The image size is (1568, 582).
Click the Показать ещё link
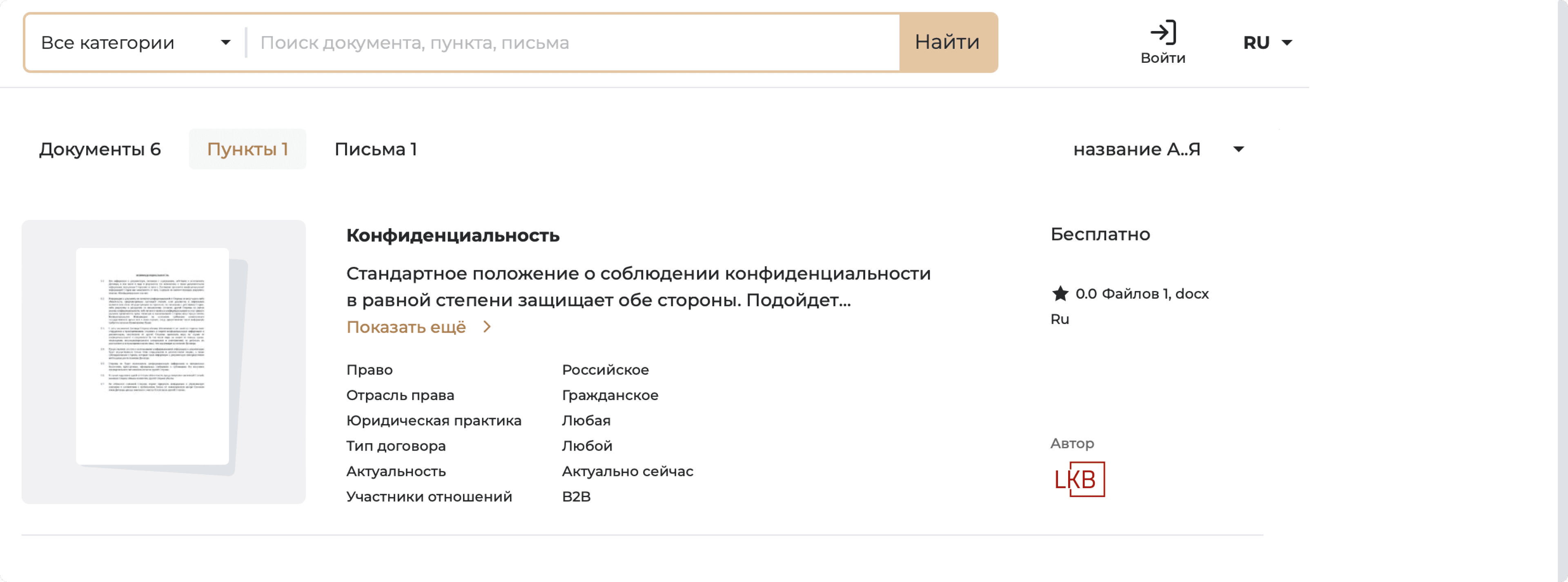tap(406, 327)
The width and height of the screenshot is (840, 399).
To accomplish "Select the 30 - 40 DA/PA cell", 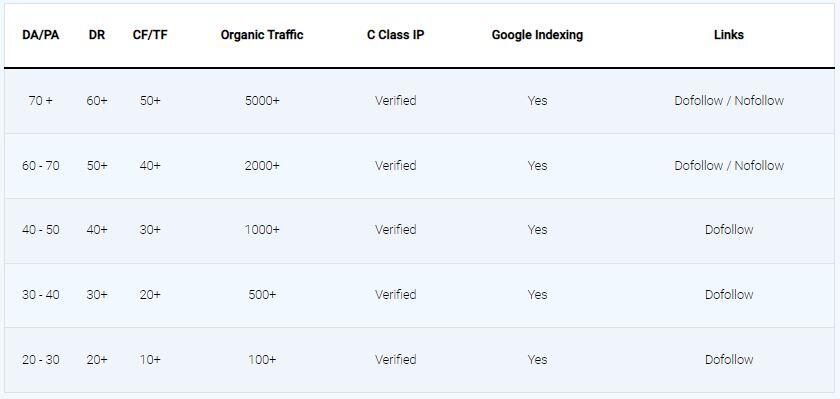I will 41,295.
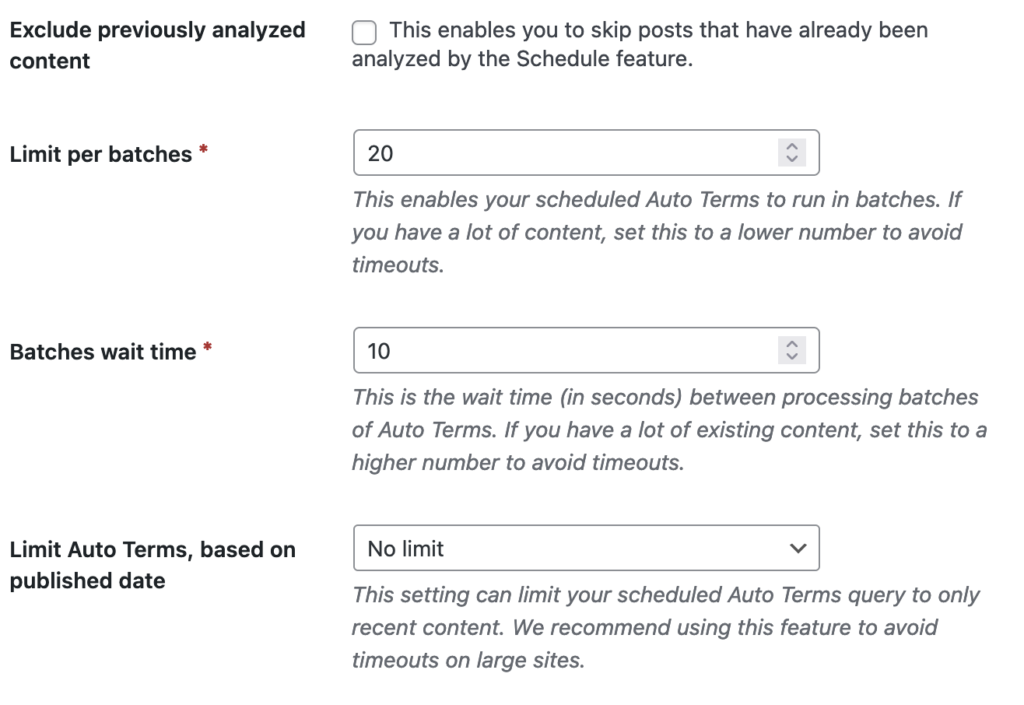Open the Limit Auto Terms published date dropdown
The width and height of the screenshot is (1024, 705).
pos(586,548)
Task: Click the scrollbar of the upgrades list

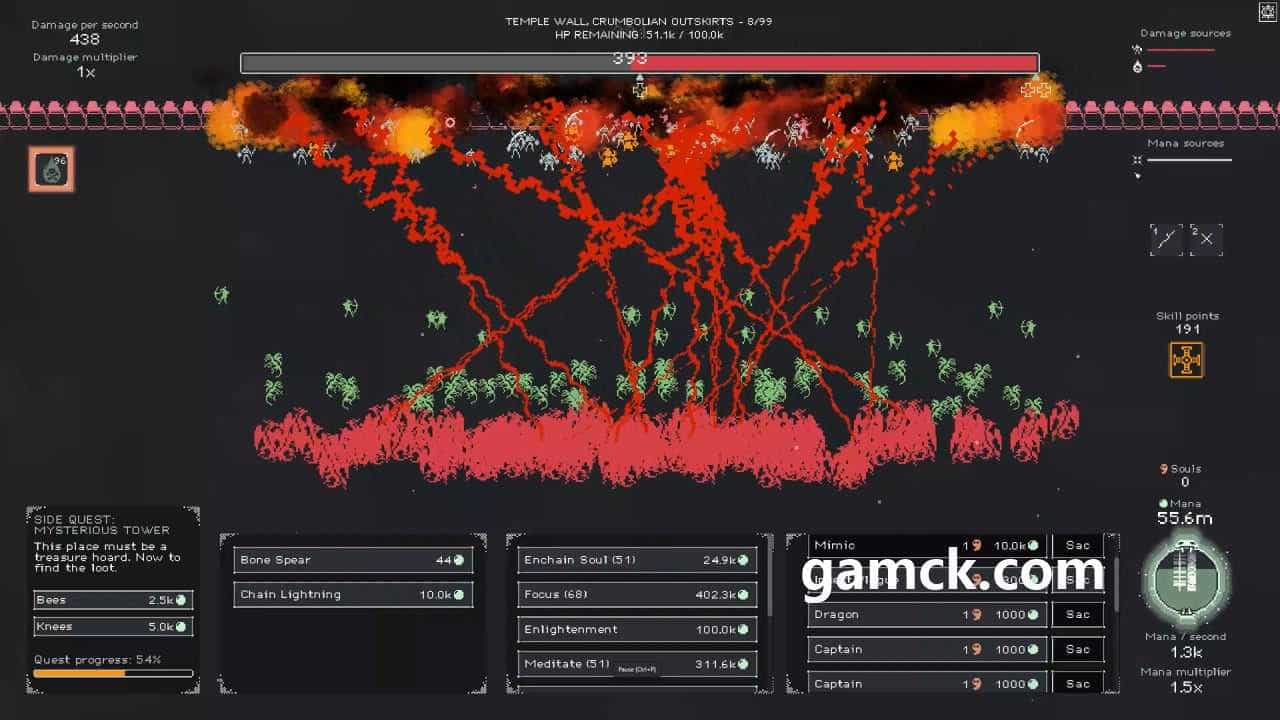Action: coord(769,590)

===

- _Prompt_
Copy only what lies between the line with "Click the Показать ещё link" and the line with "The width and height of the screenshot is (840, 399).", those two lines included, exactly as given above; pictures stay out.

- _Task answer_
Click the Показать ещё link
tap(406, 327)
The width and height of the screenshot is (840, 399).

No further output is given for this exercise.